EXERCISE DESCRIPTION: Your task is to print all of the entries exactly, though the pictures should not be included.

TASK INPUTS Start Marker

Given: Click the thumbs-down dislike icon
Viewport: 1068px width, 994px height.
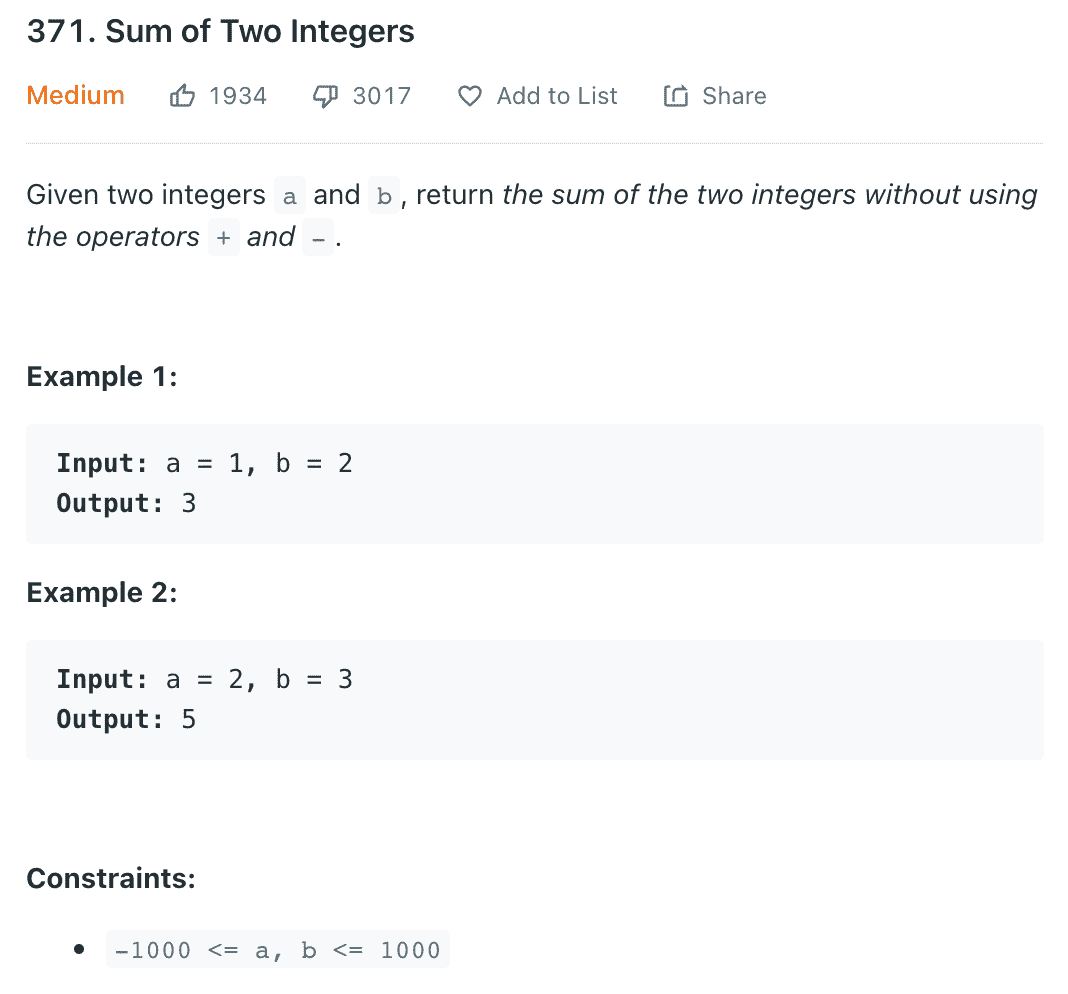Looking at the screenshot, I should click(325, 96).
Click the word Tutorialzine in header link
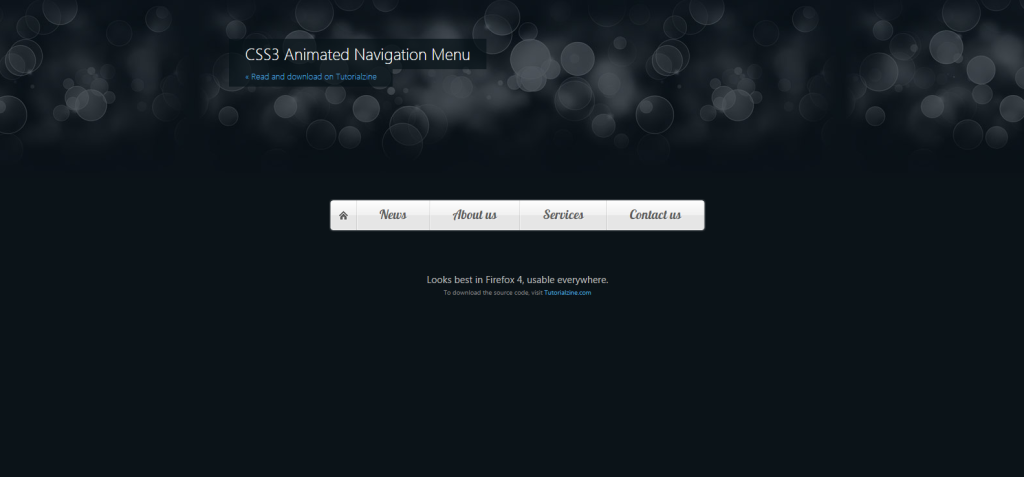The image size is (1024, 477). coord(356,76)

TASK INPUTS End Marker

RESULT FOR THIS EXERCISE:
Given: Click the thumbs-down dislike icon
Viewport: 1068px width, 994px height.
Looking at the screenshot, I should click(325, 96).
Click the word Tutorialzine in header link
The image size is (1024, 477). coord(356,76)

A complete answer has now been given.